RFR: 8319797: Recursive lightweight locking: Runtime implementation [v6]

Thu Nov 23 07:35:08 UTC 2023

On Wed, 22 Nov 2023 21:17:55 GMT, Daniel D. Daugherty <dcubed at openjdk.org> wrote:

>> Axel Boldt-Christmas has updated the pull request with a new target base due to a merge or a rebase. The pull request now contains six commits:
>> 
>>  - Merge remote-tracking branch 'upstream_jdk/pr/16603' into JDK-8319797
>>  - Merge remote-tracking branch 'upstream_jdk/pr/16603' into JDK-8319797
>>  - Merge remote-tracking branch 'upstream_jdk/pr/16603' into JDK-8319797
>>  - Fix nit
>>  - Fix comment typos
>>  - 8319797: Recursive lightweight locking: Runtime implementation
>
> src/hotspot/share/runtime/synchronizer.cpp line 1320:
> 
>> 1318:         inf->set_owner_from_anonymous(current);
>> 1319:         size_t removed = JavaThread::cast(current)->lock_stack().remove(object);
>> 1320:         inf->set_recursions(removed - 1);
> 
> Hmmmm... so now I'm wondering how non-lightweight locking gets the
> recursions count correct? IIRC, with LM_LEGACY we count the BasicLocks
> on the stack in order to get a proper recursion count, but I could be wrong...
> 
> I don't see anything in the inflation code that's updating the recursion count
> based on BasicLocks on the stack. Of course that would be impossible for a
> Thread-A to do safely why inflating an ObjectMonitor for a lock held by a
> Thread-B.

In LM_LEGACY the recursion is implicit through the virtual stack created by the BasicObjectLocks in thread frames + the `ObjectMonitors::_recursions` value (in case inflation occurred during the critical section). In LM_LEGACY we do not need to count, because when unwinding stack frames or when monitorexit / synchronised return occurs we always first check if the associated BasicObjectLocker contains `0` in its displaced mark word. In this case we know it was a recursive `LEGACY` monitorenter / synchronised method entry and we can simply do nothing by clear the BasicObjectLocker (regardless if the monitor is inflated).
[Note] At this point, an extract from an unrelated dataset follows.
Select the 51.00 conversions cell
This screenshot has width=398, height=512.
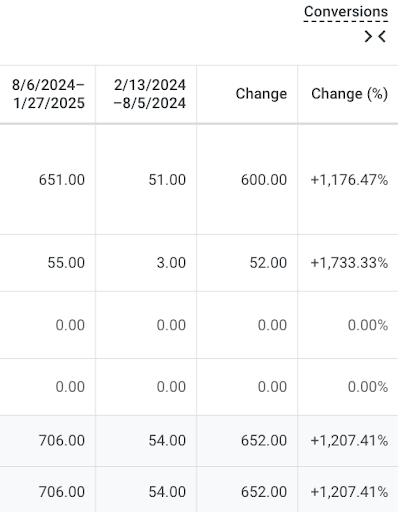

On the last exit the displace mark word will not be `0` so if it was inflated we will to an `ObjectMonitor::exit` the owner might be a pointer to the  BasicObjectLocker (or at least into the current threads stack in the case of OSR) or the current thread, regardless the recursion will be zero and we unlock.

There are two places where we need to patch up this to make it work, one is OSR where if the OSR contains the initial monitor enter it inflates the monitor so we no longer have a stale stack pointer in the mark word. 
Or if we need to re-lock elided locks, and here we deal with the fact that we now can have that we are locking in an earlier frame than the current initial enter. So we find that BasicObjectLock (trivial as the mark word points to it). Write 0 to its displaced mark word (transforming it from an initial enter to a recursive one) and then update the mark word to point at the new BasicObjectLock.

So the recursions are handled implicitly in the algorithm. (Except for that inappropriate use of jni monitorexit can break the VMs assumptions and we can end up in very strange states, I have ideas on how to restrict this so at least it cannot invalidate our assumptions, as well as have a much stronger guarantee when it comes to the CheckJNICalls than we do today).

One interesting point here is that we could do something similar for LM_LIGHTWEIGHT. We still need the lock stack to map Objects to Threads (in liliput we do not have  space to write some thread identifying information in the mark word (in a safe, and non restrictive way)). But we could handle any type of recursion, (that is interleaved enters, not only consecutive like the current implementation). To avoid a linear scan of the lock stack in the fast lock we would only do the fast recursive path for consecutive enters. Then have a medium path where we linear scan for interleaved recursive enters. This is very similar to what legacy does that it has a fast path if the initial enters frame is within  one page size of the recursive enters frame, and otherwise does a medium path which checks if it is the same thread stack more exactly. 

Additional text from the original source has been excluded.